Both battery electric cars and plug-in hybrids nearly doubled their share during the three-month period to acquire 9.8% and 9.1% of the market, said the European automobile manufacturers’ association (ACEA) 22 Oct.
Registrations of hybrid electric passenger cars accounted for 20.7% of the total EU market during the third quarter, surpassing diesel to become the second most popular powertrain option in the region.
Overall, demand for hybrid electric vehicles (HEVs) saw a 31.5% increase with almost half a million units sold.
ACEA linked the growth to an extra boost from the central European markets, where demand for hybrid cars grew by 69.3% from July to September.
Conventional petrol and diesel cars continued to lose ground over the period, “almost completely absorbing the impact of the overall decline in car registrations of the last three months,” ACEA added.

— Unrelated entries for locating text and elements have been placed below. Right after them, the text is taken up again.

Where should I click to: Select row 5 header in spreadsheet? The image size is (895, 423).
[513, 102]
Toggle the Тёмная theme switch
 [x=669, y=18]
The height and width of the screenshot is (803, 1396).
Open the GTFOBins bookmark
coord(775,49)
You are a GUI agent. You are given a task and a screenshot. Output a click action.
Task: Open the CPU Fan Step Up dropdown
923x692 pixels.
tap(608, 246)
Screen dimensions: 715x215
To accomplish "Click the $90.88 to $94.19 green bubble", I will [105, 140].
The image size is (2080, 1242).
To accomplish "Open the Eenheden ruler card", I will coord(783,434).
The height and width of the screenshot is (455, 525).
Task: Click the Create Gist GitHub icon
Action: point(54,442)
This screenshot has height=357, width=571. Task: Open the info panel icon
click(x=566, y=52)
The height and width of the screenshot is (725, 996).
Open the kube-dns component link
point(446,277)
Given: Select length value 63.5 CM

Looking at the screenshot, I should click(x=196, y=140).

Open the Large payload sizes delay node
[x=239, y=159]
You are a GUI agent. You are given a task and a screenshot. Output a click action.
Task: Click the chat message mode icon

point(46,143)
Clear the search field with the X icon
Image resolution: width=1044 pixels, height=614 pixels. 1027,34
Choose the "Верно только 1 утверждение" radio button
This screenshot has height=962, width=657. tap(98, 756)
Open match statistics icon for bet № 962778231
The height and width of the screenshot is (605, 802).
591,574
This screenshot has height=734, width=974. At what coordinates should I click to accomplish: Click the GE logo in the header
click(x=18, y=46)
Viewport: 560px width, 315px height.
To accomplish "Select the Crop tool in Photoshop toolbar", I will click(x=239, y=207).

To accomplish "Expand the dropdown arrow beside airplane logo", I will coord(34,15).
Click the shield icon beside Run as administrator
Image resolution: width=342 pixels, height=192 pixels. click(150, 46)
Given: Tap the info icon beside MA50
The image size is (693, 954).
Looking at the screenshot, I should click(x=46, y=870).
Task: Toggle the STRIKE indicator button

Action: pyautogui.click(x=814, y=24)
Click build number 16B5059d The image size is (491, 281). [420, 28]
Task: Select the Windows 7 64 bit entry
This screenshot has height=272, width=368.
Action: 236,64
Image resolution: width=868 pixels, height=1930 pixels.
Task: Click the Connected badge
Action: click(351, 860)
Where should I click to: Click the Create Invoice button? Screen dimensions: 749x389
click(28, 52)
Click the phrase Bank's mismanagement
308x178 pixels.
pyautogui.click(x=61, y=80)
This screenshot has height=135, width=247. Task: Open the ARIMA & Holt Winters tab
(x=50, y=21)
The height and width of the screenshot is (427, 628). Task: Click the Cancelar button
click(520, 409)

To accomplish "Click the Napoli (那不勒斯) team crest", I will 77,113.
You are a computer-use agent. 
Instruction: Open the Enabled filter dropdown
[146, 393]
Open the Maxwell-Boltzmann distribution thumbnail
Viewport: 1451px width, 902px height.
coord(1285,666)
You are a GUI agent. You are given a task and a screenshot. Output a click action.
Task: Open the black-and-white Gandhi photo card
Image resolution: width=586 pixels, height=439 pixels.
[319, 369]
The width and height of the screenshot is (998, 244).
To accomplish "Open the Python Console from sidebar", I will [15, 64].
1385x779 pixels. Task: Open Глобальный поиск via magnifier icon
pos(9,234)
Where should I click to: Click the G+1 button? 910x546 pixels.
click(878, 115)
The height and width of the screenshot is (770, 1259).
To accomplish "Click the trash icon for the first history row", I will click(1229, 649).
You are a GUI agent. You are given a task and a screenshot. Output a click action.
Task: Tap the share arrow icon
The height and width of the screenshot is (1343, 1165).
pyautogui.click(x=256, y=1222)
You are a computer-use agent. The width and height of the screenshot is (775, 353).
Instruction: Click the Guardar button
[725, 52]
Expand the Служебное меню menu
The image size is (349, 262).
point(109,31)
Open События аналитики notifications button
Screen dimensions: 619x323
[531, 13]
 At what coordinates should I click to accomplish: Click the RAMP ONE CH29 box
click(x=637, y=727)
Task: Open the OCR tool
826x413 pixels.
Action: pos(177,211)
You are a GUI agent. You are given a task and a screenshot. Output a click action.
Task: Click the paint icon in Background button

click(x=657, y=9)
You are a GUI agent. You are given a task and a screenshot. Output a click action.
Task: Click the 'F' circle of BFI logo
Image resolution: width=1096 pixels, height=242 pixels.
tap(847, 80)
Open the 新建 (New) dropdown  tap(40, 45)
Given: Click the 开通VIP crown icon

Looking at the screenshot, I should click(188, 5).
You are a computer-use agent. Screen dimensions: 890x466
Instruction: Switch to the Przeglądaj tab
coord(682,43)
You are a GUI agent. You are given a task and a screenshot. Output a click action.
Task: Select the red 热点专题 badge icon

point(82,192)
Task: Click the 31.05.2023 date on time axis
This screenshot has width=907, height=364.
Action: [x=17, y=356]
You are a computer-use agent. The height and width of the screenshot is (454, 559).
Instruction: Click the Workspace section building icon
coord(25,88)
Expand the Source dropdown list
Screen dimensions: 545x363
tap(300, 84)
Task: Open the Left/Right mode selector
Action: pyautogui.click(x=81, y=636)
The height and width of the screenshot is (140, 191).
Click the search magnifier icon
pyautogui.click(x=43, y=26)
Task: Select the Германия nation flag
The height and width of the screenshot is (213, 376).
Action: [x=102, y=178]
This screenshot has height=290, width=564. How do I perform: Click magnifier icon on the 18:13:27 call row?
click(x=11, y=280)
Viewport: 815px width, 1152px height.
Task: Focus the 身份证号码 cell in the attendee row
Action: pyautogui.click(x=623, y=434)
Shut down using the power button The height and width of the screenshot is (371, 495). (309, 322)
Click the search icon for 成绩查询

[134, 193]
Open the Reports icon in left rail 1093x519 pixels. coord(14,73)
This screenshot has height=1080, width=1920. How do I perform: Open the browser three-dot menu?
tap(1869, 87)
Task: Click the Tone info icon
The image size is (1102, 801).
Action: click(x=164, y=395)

Sales of petrol cars contracted by 35.1% to reach 855,476 units, with their share shrinking from 47.6% in the third quarter of 2020 to 39.5% of the market this year.
Diesel’s market share fell by more than 10 percentage points, from 27.8% to 17.6%, during the same period.
Registrations of new diesel cars more than halved across the EU region, going from 769,922 units sold last year to 381,473 in the third quarter of 2021.
During the third quarter of the year, demand for battery electric vehicles (BEVs) increased by 56.7%, totalling 212,582 units.
Plug-in hybrid electric vehicles (PHEVs) also expanded their share of EU car sales, with registrations rising by 42.6% to 197,300 units.
Sales of natural gas vehicles saw a substantial 48.8% drop during the third quarter, mainly affected by decreasing demand in Italy.